DATA EXTRACTS Block Start
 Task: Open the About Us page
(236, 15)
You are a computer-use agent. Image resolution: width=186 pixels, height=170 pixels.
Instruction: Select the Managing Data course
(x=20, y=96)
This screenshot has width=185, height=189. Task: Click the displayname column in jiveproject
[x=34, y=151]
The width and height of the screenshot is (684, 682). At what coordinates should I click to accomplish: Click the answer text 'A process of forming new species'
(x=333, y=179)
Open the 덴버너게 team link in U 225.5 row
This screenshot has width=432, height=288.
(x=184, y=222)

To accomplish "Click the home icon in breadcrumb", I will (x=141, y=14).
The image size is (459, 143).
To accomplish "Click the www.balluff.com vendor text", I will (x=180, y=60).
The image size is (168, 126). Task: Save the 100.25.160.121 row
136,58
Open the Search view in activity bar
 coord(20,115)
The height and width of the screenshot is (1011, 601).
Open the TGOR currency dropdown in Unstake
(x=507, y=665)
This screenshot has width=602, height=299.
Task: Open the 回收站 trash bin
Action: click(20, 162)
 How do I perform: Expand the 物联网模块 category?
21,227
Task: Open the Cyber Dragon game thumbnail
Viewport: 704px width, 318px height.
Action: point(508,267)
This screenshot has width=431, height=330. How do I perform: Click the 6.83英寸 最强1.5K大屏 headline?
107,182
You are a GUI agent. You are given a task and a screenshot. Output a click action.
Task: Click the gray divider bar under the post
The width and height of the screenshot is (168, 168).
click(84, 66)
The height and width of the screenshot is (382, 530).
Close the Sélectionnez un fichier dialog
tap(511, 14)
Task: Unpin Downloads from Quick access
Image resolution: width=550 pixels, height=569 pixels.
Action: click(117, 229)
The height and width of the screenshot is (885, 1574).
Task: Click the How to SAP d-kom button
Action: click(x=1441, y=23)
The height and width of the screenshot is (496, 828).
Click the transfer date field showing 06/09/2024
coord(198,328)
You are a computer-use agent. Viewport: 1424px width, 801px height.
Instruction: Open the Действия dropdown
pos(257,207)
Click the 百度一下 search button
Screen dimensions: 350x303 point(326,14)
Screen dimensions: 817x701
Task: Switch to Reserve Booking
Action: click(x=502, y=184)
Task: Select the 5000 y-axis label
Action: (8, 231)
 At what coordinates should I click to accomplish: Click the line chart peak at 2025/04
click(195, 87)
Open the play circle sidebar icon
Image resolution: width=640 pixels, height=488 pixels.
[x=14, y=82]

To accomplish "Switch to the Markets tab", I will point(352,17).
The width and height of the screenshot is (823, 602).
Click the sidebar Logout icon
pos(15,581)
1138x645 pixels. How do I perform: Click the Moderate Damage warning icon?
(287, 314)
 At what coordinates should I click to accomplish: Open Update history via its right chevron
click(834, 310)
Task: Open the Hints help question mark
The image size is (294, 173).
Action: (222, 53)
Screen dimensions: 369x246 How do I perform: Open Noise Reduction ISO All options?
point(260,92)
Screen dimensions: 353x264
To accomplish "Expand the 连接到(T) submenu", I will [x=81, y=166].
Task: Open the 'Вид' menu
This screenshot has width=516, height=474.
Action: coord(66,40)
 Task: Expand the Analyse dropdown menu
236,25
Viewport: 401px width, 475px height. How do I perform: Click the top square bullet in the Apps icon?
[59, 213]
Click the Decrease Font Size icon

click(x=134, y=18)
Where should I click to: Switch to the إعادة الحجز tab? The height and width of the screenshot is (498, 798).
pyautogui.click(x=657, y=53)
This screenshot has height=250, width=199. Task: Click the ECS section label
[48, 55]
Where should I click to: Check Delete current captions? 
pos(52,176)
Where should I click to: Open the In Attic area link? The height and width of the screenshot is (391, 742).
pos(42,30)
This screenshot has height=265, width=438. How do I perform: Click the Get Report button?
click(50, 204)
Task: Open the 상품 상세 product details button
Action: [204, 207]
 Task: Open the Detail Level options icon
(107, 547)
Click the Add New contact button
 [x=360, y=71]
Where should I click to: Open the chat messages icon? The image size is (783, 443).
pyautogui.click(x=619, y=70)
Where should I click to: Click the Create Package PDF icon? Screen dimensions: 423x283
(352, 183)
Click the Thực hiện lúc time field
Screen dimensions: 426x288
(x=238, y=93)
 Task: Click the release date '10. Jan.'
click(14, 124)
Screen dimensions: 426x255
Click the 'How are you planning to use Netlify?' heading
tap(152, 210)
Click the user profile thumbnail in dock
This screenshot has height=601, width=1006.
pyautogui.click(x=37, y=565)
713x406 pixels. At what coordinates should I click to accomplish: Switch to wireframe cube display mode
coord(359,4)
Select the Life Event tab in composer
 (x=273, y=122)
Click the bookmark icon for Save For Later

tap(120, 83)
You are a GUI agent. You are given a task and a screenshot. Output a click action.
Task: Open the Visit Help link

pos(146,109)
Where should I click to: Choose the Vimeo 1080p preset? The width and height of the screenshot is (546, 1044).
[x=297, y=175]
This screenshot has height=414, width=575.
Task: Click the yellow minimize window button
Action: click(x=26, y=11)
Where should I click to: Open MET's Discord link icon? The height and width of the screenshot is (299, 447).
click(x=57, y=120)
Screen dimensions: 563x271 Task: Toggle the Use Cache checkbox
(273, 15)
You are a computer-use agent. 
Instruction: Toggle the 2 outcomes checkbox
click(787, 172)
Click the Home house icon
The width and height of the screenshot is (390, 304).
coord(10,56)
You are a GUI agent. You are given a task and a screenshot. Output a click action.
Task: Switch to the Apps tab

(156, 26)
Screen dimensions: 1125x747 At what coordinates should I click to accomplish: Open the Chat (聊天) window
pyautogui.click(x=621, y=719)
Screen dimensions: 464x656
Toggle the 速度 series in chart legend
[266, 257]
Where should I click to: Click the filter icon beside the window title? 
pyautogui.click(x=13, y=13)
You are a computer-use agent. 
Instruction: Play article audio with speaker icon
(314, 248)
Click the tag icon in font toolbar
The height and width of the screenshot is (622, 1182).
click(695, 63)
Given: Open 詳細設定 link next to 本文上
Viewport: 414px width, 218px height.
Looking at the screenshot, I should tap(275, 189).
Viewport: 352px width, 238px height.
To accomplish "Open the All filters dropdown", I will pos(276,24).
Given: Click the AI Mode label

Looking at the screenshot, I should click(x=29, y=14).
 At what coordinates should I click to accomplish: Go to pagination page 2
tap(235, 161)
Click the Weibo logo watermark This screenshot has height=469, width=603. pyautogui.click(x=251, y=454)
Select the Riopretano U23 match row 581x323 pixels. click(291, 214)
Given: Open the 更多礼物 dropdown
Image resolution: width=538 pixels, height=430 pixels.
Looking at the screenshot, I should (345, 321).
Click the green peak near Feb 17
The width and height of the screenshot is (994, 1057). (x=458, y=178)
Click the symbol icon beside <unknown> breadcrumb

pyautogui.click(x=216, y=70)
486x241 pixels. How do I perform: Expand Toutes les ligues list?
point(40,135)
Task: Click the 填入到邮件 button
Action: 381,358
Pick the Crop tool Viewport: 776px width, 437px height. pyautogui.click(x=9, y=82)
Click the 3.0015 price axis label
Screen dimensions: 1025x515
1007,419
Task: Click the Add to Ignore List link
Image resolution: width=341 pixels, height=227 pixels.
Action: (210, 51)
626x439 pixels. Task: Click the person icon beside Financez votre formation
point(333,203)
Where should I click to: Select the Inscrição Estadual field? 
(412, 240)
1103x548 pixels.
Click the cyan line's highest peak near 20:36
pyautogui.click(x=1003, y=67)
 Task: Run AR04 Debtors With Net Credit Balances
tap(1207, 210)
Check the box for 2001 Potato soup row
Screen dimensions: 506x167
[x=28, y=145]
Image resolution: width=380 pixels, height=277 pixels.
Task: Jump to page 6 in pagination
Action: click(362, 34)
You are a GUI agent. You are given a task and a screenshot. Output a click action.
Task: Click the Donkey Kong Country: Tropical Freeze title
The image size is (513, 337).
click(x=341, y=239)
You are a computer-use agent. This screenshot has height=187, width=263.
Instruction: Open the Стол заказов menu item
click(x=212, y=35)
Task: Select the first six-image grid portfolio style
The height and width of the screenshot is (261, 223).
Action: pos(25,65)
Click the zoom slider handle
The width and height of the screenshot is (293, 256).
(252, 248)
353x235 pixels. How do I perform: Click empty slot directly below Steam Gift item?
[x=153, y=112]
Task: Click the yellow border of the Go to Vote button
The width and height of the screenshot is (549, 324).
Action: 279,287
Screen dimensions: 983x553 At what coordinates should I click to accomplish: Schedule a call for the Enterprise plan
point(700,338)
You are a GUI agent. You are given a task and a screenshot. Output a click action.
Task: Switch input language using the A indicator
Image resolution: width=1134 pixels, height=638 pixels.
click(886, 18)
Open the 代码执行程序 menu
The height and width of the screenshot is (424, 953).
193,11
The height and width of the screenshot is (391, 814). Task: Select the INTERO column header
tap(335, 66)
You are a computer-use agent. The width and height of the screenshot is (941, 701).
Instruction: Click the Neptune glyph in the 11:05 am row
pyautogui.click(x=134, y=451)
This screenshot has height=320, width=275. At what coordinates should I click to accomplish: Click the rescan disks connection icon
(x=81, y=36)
DATA EXTRACTS Block End
* **WORK TASK**
Once you find the line containing "The image size is (459, 143).", stop: reproduce exactly that line and every line of the data before it, and nothing else.

* **SOLUTION**
 Task: Open the About Us page
(236, 15)
You are a computer-use agent. Image resolution: width=186 pixels, height=170 pixels.
Instruction: Select the Managing Data course
(x=20, y=96)
This screenshot has width=185, height=189. Task: Click the displayname column in jiveproject
[x=34, y=151]
The width and height of the screenshot is (684, 682). At what coordinates should I click to accomplish: Click the answer text 'A process of forming new species'
(x=333, y=179)
Open the 덴버너게 team link in U 225.5 row
This screenshot has width=432, height=288.
(x=184, y=222)

To accomplish "Click the home icon in breadcrumb", I will (x=141, y=14).
The image size is (459, 143).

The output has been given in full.